> _Stored data_:
◇ ◇ ◇ ◇ ◇ ◇ ◇
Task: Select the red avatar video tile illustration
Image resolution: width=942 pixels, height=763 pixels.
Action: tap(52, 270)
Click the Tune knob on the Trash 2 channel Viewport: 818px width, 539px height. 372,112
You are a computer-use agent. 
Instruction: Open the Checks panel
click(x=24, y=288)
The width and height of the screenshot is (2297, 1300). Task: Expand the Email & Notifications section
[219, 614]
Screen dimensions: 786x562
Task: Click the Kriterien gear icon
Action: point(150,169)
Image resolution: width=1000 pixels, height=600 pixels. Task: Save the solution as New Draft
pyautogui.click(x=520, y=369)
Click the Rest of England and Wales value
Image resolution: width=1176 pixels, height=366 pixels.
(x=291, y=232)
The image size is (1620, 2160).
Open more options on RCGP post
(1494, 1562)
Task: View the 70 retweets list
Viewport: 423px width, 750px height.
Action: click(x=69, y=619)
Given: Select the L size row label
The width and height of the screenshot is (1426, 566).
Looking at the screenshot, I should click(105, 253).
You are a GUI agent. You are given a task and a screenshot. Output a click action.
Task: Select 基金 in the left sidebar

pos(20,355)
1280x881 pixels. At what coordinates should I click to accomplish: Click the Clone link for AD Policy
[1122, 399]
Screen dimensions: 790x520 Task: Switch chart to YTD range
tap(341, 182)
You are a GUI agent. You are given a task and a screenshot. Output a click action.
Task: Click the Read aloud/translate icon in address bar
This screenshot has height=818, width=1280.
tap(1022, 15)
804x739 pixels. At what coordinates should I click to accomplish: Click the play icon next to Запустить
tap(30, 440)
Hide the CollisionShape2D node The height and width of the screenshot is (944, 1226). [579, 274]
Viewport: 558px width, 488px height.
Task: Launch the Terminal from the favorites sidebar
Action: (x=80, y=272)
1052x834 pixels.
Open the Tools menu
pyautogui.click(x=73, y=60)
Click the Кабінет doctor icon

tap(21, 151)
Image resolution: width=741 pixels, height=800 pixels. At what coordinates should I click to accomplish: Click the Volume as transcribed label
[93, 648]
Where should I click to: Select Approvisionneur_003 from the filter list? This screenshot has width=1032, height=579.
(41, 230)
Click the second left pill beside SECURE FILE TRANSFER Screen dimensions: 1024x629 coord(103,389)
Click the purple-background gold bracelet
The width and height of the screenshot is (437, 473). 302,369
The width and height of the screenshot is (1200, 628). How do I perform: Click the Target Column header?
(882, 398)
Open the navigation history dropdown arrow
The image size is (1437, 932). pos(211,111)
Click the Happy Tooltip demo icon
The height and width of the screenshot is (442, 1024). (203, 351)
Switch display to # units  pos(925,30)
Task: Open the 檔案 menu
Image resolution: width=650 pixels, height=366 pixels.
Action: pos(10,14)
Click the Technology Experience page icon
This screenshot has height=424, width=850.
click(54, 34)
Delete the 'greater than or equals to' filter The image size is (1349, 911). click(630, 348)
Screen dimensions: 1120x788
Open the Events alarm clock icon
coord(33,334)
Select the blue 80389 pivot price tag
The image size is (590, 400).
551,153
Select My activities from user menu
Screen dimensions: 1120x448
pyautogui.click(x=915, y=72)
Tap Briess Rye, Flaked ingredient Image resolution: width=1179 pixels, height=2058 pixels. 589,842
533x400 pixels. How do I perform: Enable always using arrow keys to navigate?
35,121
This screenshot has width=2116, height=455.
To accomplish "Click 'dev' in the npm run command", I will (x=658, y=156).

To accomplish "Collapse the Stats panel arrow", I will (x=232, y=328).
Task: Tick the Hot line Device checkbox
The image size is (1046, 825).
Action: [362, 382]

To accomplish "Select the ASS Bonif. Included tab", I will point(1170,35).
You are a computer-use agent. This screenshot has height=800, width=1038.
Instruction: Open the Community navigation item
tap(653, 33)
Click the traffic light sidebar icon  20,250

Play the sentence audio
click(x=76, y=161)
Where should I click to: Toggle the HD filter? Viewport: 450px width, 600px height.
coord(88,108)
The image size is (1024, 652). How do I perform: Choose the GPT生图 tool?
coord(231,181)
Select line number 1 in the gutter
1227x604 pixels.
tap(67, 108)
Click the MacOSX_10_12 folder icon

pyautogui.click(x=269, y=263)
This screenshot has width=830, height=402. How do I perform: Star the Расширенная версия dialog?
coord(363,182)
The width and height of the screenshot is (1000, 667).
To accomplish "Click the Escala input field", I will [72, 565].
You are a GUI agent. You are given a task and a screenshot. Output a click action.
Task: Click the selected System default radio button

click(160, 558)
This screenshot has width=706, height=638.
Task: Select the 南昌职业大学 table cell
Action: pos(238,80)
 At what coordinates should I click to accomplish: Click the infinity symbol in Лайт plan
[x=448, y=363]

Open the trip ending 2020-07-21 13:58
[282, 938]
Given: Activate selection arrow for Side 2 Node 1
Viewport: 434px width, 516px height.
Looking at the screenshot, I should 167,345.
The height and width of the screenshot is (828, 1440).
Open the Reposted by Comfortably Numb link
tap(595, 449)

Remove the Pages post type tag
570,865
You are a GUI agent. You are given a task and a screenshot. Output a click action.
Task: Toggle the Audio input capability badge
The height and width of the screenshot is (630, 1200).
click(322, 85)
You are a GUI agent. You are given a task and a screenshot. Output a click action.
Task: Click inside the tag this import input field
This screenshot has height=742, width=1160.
◇ ◇ ◇ ◇ ◇ ◇ ◇
> _EXERCISE_: An exact copy of every record is required.

> _REPLY_:
Task: Select the red avatar video tile illustration
Image resolution: width=942 pixels, height=763 pixels.
Action: tap(52, 270)
Click the Tune knob on the Trash 2 channel Viewport: 818px width, 539px height. 372,112
You are a computer-use agent. 
Instruction: Open the Checks panel
click(x=24, y=288)
The width and height of the screenshot is (2297, 1300). Task: Expand the Email & Notifications section
[219, 614]
Screen dimensions: 786x562
Task: Click the Kriterien gear icon
Action: point(150,169)
Image resolution: width=1000 pixels, height=600 pixels. Task: Save the solution as New Draft
pyautogui.click(x=520, y=369)
Click the Rest of England and Wales value
Image resolution: width=1176 pixels, height=366 pixels.
(x=291, y=232)
The image size is (1620, 2160).
Open more options on RCGP post
(1494, 1562)
Task: View the 70 retweets list
Viewport: 423px width, 750px height.
Action: click(x=69, y=619)
Given: Select the L size row label
The width and height of the screenshot is (1426, 566).
Looking at the screenshot, I should click(105, 253).
You are a GUI agent. You are given a task and a screenshot. Output a click action.
Task: Select 基金 in the left sidebar

pos(20,355)
1280x881 pixels. At what coordinates should I click to accomplish: Click the Clone link for AD Policy
[1122, 399]
Screen dimensions: 790x520 Task: Switch chart to YTD range
tap(341, 182)
You are a GUI agent. You are given a task and a screenshot. Output a click action.
Task: Click the Read aloud/translate icon in address bar
This screenshot has height=818, width=1280.
tap(1022, 15)
804x739 pixels. At what coordinates should I click to accomplish: Click the play icon next to Запустить
tap(30, 440)
Hide the CollisionShape2D node The height and width of the screenshot is (944, 1226). [579, 274]
Viewport: 558px width, 488px height.
Task: Launch the Terminal from the favorites sidebar
Action: (x=80, y=272)
1052x834 pixels.
Open the Tools menu
pyautogui.click(x=73, y=60)
Click the Кабінет doctor icon

tap(21, 151)
Image resolution: width=741 pixels, height=800 pixels. At what coordinates should I click to accomplish: Click the Volume as transcribed label
[93, 648]
Where should I click to: Select Approvisionneur_003 from the filter list? This screenshot has width=1032, height=579.
(41, 230)
Click the second left pill beside SECURE FILE TRANSFER Screen dimensions: 1024x629 coord(103,389)
Click the purple-background gold bracelet
The width and height of the screenshot is (437, 473). 302,369
The width and height of the screenshot is (1200, 628). How do I perform: Click the Target Column header?
(882, 398)
Open the navigation history dropdown arrow
The image size is (1437, 932). pos(211,111)
Click the Happy Tooltip demo icon
The height and width of the screenshot is (442, 1024). (203, 351)
Switch display to # units  pos(925,30)
Task: Open the 檔案 menu
Image resolution: width=650 pixels, height=366 pixels.
Action: pos(10,14)
Click the Technology Experience page icon
This screenshot has height=424, width=850.
click(54, 34)
Delete the 'greater than or equals to' filter The image size is (1349, 911). click(630, 348)
Screen dimensions: 1120x788
Open the Events alarm clock icon
coord(33,334)
Select the blue 80389 pivot price tag
The image size is (590, 400).
551,153
Select My activities from user menu
Screen dimensions: 1120x448
pyautogui.click(x=915, y=72)
Tap Briess Rye, Flaked ingredient Image resolution: width=1179 pixels, height=2058 pixels. 589,842
533x400 pixels. How do I perform: Enable always using arrow keys to navigate?
35,121
This screenshot has width=2116, height=455.
To accomplish "Click 'dev' in the npm run command", I will (x=658, y=156).

To accomplish "Collapse the Stats panel arrow", I will (x=232, y=328).
Task: Tick the Hot line Device checkbox
The image size is (1046, 825).
Action: [362, 382]

To accomplish "Select the ASS Bonif. Included tab", I will point(1170,35).
You are a computer-use agent. This screenshot has height=800, width=1038.
Instruction: Open the Community navigation item
tap(653, 33)
Click the traffic light sidebar icon  20,250

Play the sentence audio
click(x=76, y=161)
Where should I click to: Toggle the HD filter? Viewport: 450px width, 600px height.
coord(88,108)
The image size is (1024, 652). How do I perform: Choose the GPT生图 tool?
coord(231,181)
Select line number 1 in the gutter
1227x604 pixels.
tap(67, 108)
Click the MacOSX_10_12 folder icon

pyautogui.click(x=269, y=263)
This screenshot has width=830, height=402. How do I perform: Star the Расширенная версия dialog?
coord(363,182)
The width and height of the screenshot is (1000, 667).
To accomplish "Click the Escala input field", I will [72, 565].
You are a GUI agent. You are given a task and a screenshot. Output a click action.
Task: Click the selected System default radio button

click(160, 558)
This screenshot has width=706, height=638.
Task: Select the 南昌职业大学 table cell
Action: pos(238,80)
 At what coordinates should I click to accomplish: Click the infinity symbol in Лайт plan
[x=448, y=363]

Open the trip ending 2020-07-21 13:58
[282, 938]
Given: Activate selection arrow for Side 2 Node 1
Viewport: 434px width, 516px height.
Looking at the screenshot, I should 167,345.
The height and width of the screenshot is (828, 1440).
Open the Reposted by Comfortably Numb link
tap(595, 449)

Remove the Pages post type tag
570,865
You are a GUI agent. You are given a task and a screenshot. Output a click action.
Task: Toggle the Audio input capability badge
The height and width of the screenshot is (630, 1200).
click(322, 85)
You are a GUI agent. You are given a task and a screenshot. Output a click action.
Task: Click inside the tag this import input field
This screenshot has height=742, width=1160.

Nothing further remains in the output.